04 May 2010

Something Uplifting

I know that I can be kind of a downer...So I think it is time for motivational story time. (P.S. I am not making this up and/or exaggerating anything--this really did happen.)

Last year I was repelling down waterfalls in the Mexican jungle with the Club Alpino from UDLAP. Since there were a limited number of ropes to repel, we went one at a time and waited for the rest of the group. On the first route, I was one of the first to go, so I had a while to wait.

One of the people I was with was my great friend, Lili, a self-proclaimed environmentalist, vegetarian, yoga-loving Australian...you get the picture. Anyways, we were sitting by a stream, resting and commenting on the beautiful day. A little ways down there were some big boulders with trash on top, left from previous hikers. Well, Lili climbed up there (which was was more challenging than it sounds), put as many empty bottles and trash as she could fit in a plasic bag, and then tied that to her backpack.

When she climbed back down I just rolled my eyes. "Come on Lili, seriously? Did you really just climb up there to get a few bottles? You're gonna hike for the rest of the day with a plastic bag full of bottles hanging off your back?
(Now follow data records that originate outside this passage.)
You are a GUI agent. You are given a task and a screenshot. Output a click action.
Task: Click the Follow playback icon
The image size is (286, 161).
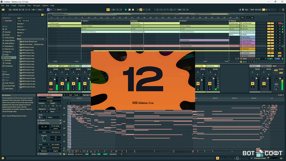[x=108, y=10]
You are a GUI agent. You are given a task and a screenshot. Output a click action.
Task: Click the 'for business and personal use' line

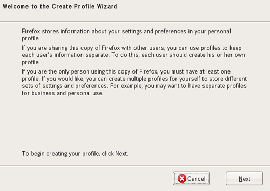click(62, 93)
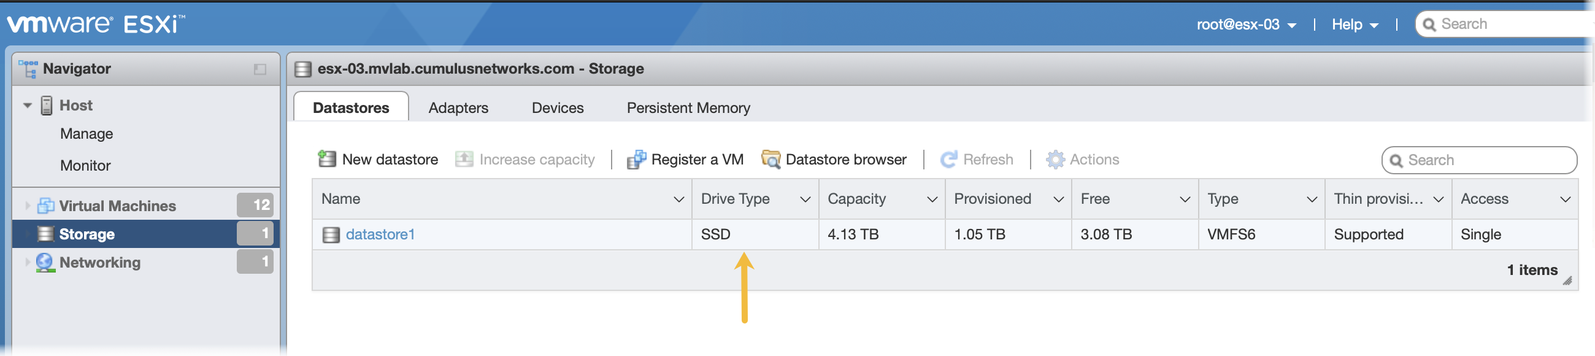
Task: Select Monitor under Host
Action: (85, 165)
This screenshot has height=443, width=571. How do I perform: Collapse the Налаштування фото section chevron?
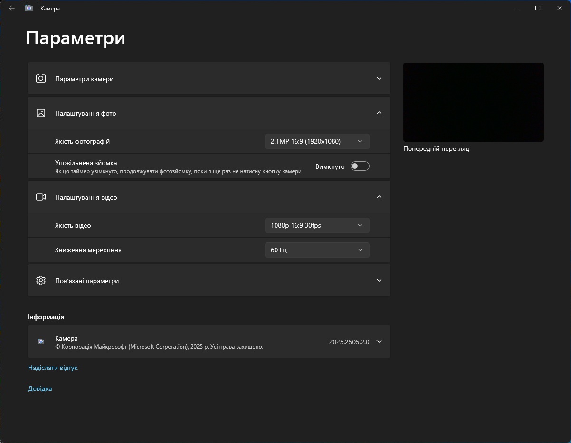[379, 113]
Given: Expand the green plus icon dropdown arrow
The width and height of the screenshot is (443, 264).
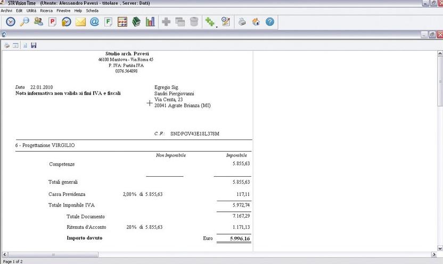Looking at the screenshot, I should (x=217, y=26).
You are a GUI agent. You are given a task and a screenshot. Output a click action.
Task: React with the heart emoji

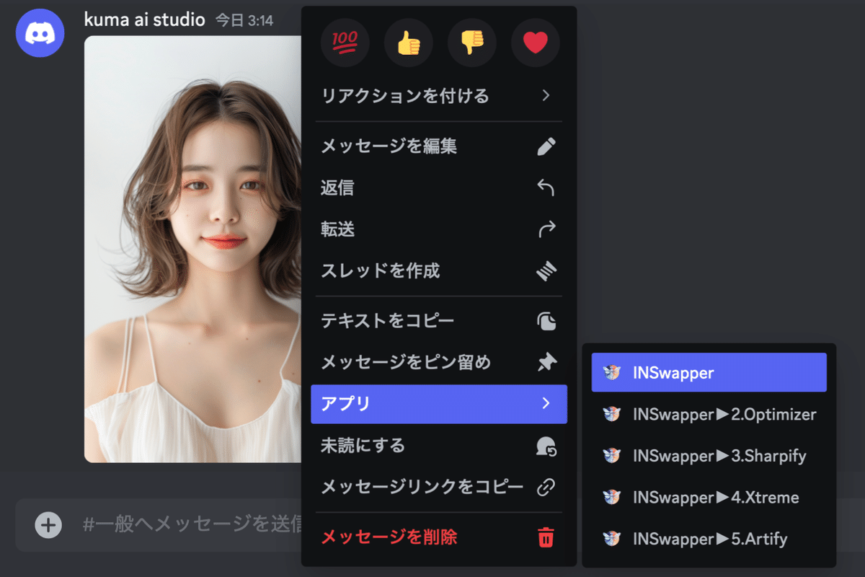[535, 43]
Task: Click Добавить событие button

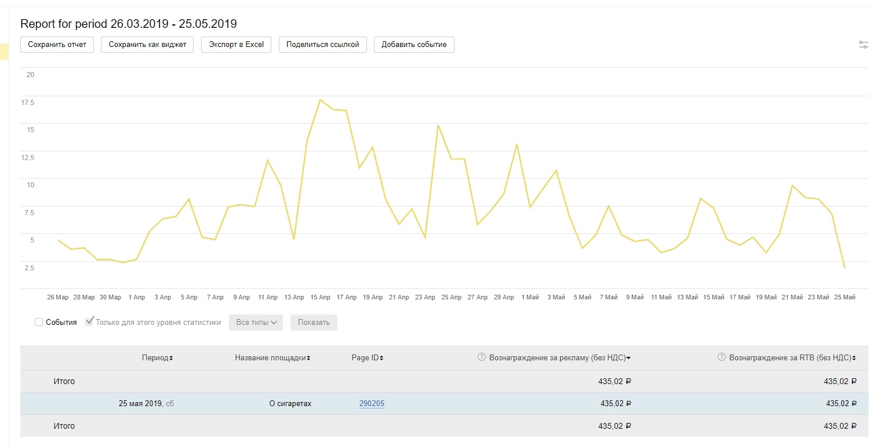Action: click(x=414, y=45)
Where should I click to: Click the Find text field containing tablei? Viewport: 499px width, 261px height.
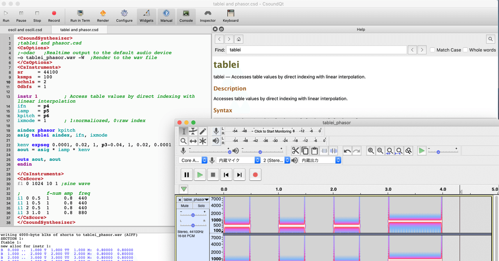click(x=317, y=50)
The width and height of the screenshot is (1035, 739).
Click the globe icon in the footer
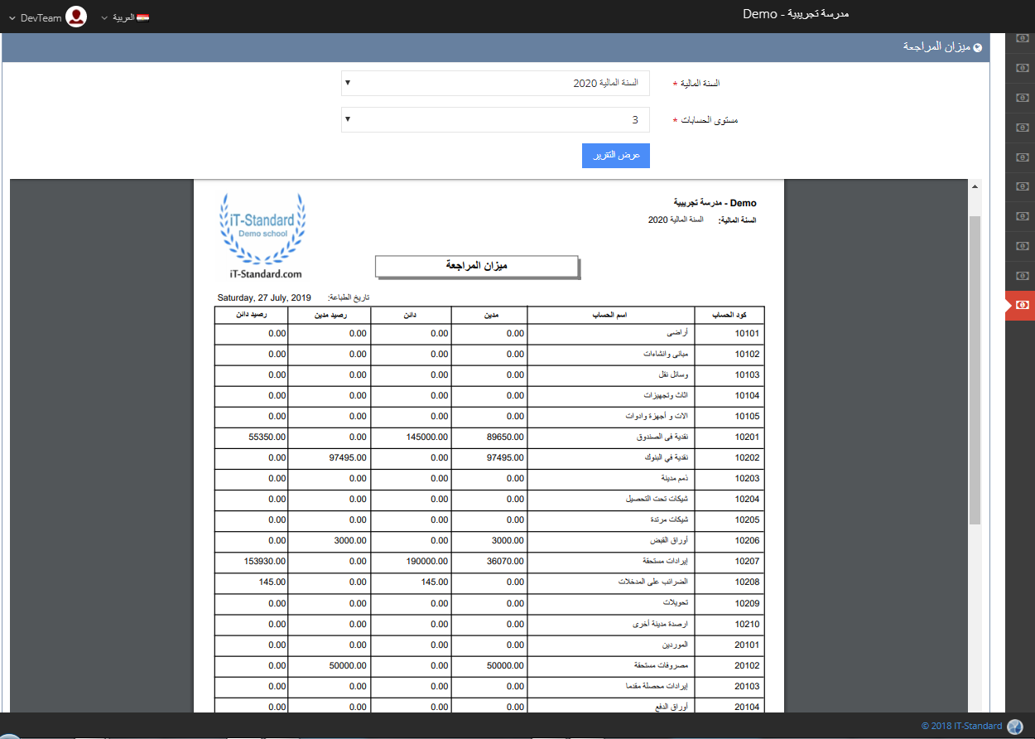[1014, 727]
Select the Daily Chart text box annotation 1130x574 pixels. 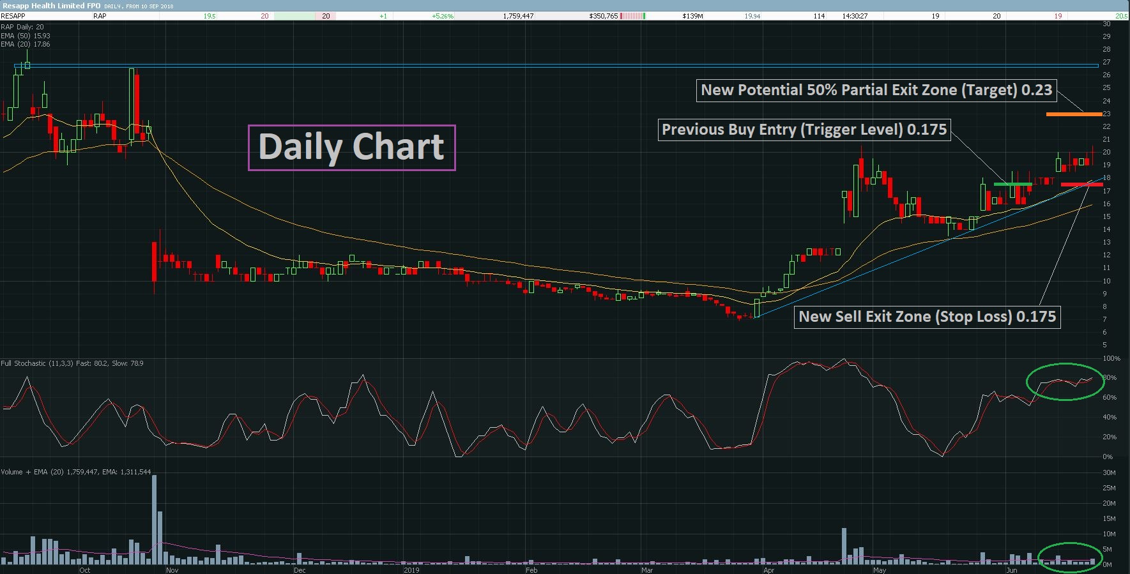pyautogui.click(x=351, y=147)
Plus, there is trash still up there, its not like those bottles made much of a difference anyways."

Well, she looked at me and said, "Yeah I am going to, because if another person comes along and does the same thing, and then another person...eventually they will all be gone and it was be beautiful again"

At the time, I said she had too much faith in humanity.

Now that I look back, I realize she's brilliant. We can't necessarily rely on someone else to make a change--we have climb up and do our small part that we are able to do. However, we can't NOT assume that someone else won't do the same thing. We are all in this together and we can make it happen together as well. That's what it's all about--a collaborative movement. We have to have more faith in humanity, but we also have to have faith in ourselves.

And, I did begin to change my own attitude, in other words, I learned my lesson. A few months later, I was walking along the Oaxacan coast with another friend of ours, Mirte, and I started to collect the trash as we came across it. Then I turned to Mirte and said, "Lili would be so proud of us."